Il me semble que de plus en plus de conférences, de masters sont portés par une forme de pluridisciplinarité. Mais cela n'est pas nouveau, c'est à la base de la pensée humaniste bien qu'il ait eu une nécessité de poser des frontières pour définir chaque science. Dans la réalité rien n'est cloisonné. Mais bon, je dois tout de même rester vigilante pour ne pas glisser dans l'éthologie !

Avez-vous déjà une idée concernant un futur métier ?
Si c'était possible, j'aimerais beaucoup exercer un métier où je puisse me consacrer à observer, étudier les espaces où une espèce animale x évoluerait.

Comment accéder à l'information dans des disciplines connexes à la sienne ?
On y arrive d'abord par des recherches personnelles. Les articles scientifiques ne sont pas nécessairement complexes, en revanche dans mon cas la difficulté consiste surtout dans le fait qu'ils sont pour la plupart publiés en anglais avec des termes que je ne connaissais pas forcément. Puis tout au long des recherches, j'ai eu la chance de rencontrer des personnes qui m'ont donné accès à davantage de documentation.

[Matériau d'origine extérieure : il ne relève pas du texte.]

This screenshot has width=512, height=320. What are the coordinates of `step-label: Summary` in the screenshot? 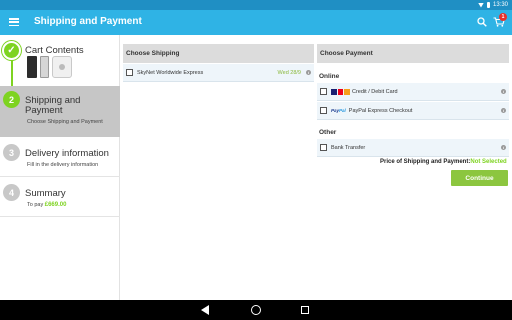 It's located at (46, 194).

Quels outils utilisez-vous pour ces recherches documentaires ?
J'ai recours aux catalogues de différentes bibliothèques universitaires, au Sudoc, et à plusieurs bases de données (CAIRN / JSTORE). Egalement, les documents vidéos et la filmographie m'ont aidée. Mais les bibliographies sont l'outil le plus précieux. Elles permettent d'identifier les fondamentaux (les Bibles du sujet !) et de percevoir comment d'autres chercheurs se positionnent par rapport au sujet. La bibliographie donne aussi la mesure de ce qui se fait (ou ce qui s'est fait) dans l'étude d'un sujet, quelles disciplines l'abordent et lesquelles le boudent.
C'est très intéressant d'analyser cet aspect-là. On considère notre étude au travers des tendances générales d'une époque. Aujourd'hui, concernant les pigeons, les études mettent l'accent sur la question du risque sanitaire, de la gestion qu'il faut en faire. Entre 1930 et 1970, on s'intéressait plutôt au pigeon voyageur, aux comportements de l'espèce, mais on ne le situait pas forcément dans la ville tel qu'on peut le voir aujourd'hui autour des thèmes de la biodiversité et de la ville durable.

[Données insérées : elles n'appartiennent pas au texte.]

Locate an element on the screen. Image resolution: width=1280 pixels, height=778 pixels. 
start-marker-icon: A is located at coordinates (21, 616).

Et pour le jeune chercheur, quels conseils ?
Toujours en appeller à la curiosité même s'il est fondamental de s'entourer de garde-fous qui permettent de recadrer fréquemment la recherche. Il est très tentant et très facile de partir dans tous les sens. Dans le cadre d'un master, c'est le directeur de mémoire qui joue ce rôle.